Rabat – Spanish Foreign Minister Arancha González Laya asked US Secretary of State Antony Blinken to reverse the US position on Western Sahara. In a phone call on Friday, June 11, Laya blamed former US president Donald Trump for Spain’s current diplomatic standoff with Morocco.
Following a week of political drama triggered by Spain’s decision to draw the EU into its bilateral crisis with Morocco, now the Iberian nation is asking the administration of US President Joe Biden to become involved.
Even as Morocco’s officials repeatedly made clear the sacred status of Western Sahara in Moroccan foreign policy, Spanish officials are asking Washington DC to reverse Morocco’s hard-won diplomatic gains on the issue.
The move by the Spanish foreign ministry appears to reveal that Spain sees no bilateral solution to its crisis with Morocco. Instead, Madrid is asking Biden to “help solve the problem,” by annulling the US commitment to both Morocco and Israel.
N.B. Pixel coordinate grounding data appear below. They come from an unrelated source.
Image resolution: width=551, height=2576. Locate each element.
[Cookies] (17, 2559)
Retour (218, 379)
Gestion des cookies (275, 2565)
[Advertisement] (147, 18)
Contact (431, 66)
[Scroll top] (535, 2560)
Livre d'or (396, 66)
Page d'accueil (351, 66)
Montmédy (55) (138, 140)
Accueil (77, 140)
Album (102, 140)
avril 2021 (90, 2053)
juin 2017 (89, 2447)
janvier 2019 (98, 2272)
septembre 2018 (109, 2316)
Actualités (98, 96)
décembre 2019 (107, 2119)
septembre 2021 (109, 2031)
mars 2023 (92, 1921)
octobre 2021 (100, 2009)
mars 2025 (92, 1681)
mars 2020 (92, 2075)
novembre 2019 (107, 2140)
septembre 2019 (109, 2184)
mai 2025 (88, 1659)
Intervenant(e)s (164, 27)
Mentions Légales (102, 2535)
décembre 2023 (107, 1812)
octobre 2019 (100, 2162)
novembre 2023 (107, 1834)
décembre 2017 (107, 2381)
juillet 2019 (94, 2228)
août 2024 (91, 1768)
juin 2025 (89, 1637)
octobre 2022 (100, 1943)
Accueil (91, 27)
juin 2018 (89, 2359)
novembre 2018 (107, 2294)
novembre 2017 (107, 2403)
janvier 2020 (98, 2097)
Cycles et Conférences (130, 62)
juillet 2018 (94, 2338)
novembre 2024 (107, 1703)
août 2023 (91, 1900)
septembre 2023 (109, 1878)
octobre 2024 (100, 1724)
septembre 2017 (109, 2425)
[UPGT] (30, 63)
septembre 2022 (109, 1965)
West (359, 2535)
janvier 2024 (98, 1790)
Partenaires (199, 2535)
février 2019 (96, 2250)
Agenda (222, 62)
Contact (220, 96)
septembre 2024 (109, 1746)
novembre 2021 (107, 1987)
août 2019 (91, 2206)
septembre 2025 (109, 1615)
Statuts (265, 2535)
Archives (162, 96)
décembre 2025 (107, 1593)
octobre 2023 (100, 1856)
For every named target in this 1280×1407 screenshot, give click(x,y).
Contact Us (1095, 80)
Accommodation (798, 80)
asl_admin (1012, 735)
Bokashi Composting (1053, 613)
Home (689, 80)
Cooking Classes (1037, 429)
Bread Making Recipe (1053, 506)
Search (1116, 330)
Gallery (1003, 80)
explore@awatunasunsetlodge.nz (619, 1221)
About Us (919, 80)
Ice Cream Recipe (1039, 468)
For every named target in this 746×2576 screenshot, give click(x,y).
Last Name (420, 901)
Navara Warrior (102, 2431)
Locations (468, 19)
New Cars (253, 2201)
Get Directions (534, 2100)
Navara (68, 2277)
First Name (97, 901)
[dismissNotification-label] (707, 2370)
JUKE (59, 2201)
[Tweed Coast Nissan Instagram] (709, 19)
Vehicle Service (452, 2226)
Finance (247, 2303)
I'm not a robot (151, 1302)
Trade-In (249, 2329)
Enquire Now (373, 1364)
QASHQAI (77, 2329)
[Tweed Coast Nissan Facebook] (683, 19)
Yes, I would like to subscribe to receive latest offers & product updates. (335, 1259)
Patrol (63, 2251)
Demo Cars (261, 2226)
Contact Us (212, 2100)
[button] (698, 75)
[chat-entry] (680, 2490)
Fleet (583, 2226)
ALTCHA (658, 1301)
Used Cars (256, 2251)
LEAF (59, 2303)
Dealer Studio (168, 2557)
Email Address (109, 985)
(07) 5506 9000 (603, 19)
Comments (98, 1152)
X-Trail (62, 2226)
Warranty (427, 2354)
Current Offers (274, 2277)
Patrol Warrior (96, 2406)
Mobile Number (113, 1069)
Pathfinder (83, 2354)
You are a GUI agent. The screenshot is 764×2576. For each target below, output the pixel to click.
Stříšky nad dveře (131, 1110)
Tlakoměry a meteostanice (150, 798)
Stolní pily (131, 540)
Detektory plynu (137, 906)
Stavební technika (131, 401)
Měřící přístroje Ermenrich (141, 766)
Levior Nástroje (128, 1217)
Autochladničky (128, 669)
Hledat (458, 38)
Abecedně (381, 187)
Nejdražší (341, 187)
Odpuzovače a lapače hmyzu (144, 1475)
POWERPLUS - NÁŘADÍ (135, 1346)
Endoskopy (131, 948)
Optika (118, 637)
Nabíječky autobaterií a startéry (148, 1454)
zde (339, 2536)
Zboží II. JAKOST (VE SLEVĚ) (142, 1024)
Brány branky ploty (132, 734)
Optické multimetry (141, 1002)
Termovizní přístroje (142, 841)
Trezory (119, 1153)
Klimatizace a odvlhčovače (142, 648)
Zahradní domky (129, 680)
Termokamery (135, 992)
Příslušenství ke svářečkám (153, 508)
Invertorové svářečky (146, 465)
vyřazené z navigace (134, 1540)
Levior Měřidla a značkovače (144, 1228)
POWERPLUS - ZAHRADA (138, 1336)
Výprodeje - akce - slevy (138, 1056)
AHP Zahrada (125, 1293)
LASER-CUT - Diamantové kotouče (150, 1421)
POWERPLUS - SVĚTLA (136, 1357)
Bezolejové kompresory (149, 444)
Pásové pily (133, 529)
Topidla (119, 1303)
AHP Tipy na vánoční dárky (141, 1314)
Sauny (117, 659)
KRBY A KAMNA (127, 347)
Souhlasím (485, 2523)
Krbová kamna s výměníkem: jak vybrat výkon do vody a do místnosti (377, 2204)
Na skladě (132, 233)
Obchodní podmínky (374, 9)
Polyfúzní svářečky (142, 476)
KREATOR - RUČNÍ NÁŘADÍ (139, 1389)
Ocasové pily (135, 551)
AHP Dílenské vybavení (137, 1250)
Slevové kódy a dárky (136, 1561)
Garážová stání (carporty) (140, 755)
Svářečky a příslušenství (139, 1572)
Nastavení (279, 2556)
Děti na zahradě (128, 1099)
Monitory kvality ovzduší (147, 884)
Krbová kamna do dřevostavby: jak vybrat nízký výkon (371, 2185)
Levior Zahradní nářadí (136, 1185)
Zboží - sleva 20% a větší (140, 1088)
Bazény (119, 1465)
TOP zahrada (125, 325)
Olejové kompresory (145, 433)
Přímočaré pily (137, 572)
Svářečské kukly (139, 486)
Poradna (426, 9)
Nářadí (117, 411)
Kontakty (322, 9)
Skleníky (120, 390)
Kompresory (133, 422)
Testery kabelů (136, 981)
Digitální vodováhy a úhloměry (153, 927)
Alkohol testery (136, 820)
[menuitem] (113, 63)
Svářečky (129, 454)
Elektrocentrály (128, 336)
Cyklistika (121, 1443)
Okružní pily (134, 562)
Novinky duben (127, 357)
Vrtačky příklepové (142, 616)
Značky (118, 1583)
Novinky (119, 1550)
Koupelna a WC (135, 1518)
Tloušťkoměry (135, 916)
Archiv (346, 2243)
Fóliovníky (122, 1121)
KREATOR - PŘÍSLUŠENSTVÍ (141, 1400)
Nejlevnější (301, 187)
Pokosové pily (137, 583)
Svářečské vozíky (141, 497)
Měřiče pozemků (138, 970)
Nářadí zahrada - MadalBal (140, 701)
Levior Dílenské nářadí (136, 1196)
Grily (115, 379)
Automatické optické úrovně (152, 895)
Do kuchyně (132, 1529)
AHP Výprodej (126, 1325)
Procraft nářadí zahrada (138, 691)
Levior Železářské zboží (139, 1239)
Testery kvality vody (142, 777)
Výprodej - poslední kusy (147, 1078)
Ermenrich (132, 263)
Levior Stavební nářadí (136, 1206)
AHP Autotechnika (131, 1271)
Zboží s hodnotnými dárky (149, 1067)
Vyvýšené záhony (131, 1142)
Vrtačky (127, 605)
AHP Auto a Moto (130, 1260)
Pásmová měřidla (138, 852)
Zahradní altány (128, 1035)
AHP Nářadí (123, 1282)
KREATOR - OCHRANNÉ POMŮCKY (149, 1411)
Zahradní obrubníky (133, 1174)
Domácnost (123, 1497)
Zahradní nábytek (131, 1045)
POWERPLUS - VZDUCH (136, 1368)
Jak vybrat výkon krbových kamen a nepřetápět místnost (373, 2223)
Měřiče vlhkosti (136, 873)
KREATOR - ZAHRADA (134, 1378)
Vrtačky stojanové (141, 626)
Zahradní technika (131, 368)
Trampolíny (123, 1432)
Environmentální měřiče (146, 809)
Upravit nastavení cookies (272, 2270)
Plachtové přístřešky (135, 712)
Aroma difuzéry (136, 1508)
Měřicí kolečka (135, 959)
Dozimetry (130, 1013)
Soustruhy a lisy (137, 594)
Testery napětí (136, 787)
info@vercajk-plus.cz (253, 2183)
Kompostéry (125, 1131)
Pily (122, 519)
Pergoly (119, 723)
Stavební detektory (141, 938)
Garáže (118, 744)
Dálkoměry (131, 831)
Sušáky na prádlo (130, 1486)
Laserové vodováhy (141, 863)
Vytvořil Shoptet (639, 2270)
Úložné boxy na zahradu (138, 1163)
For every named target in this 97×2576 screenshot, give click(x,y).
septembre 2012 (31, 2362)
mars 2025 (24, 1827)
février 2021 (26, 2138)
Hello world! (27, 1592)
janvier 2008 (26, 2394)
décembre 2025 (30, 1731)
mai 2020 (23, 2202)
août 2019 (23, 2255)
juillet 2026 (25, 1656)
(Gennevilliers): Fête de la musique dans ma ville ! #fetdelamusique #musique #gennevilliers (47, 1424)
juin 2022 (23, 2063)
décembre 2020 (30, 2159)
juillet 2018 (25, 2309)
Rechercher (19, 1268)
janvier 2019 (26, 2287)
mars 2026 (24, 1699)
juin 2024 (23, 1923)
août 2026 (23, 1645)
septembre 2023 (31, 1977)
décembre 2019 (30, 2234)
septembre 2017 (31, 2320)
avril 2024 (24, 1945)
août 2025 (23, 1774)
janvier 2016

Laya blamed the US for her country’s current crisis, especially taking issue with Trump’s decision to recognize Morocco’s sovereignty over Western Sahara following years of positive diplomacy by Morocco’s diplomatic corps in Africa and across the world.
How Spain thinks it can resolve its bilateral standoff by directly undermining Morocco’s most important foreign policy priority remains unclear.
Laya is not the only Spanish official that aims to make the controversial request of the US. Spanish Prime Minister Pedro Sanchez is set to meet Biden at a NATO summit on Monday, where the two have planned a brief meeting.
“If the duration of the conversation allows it, it will insist, in turn, that the United States must be involved in solving the Spanish-Moroccan dispute,” writes Spanish newspaper El Confidential. The outlet further implied that Spain will pressure both Washington and Paris on its bilateral crisis as the “two capitals that exert the greatest influence over Rabat.”
Spain appears to be hoping that the US becomes an active partner in its dispute with Morocco, similar to US involvement in the 2002 Perejil Island crisis.
At the time, Spain and Morocco experienced a diplomatic conflict over the uninhabited Perejil island, located 250 meters off the Moroccan coast in the strait of Gibraltar. Mediation by the US eventually led to both countries withdrawing from the disputed rocky isle.
Whether the US is again willing to enter a regional diplomatic spat is unclear as US spokesperson Jalina Porter on May 19 called for a bilateral resolution to the current tension.
Similarly, whether Morocco will respond with forceful measures, for instance by reducing cooperation on Spanish and EU priorities on immigration, will likely become clear in the following days.
But the fact remains that, from the Moroccan perspective, Madrid’s determination to drag the EU into its bilateral issues with Rabat and convince the US to reverse its newfound position on Western Sahara shows that Spain can no longer be regarded as a privileged partner or trusted ally, but as a foe.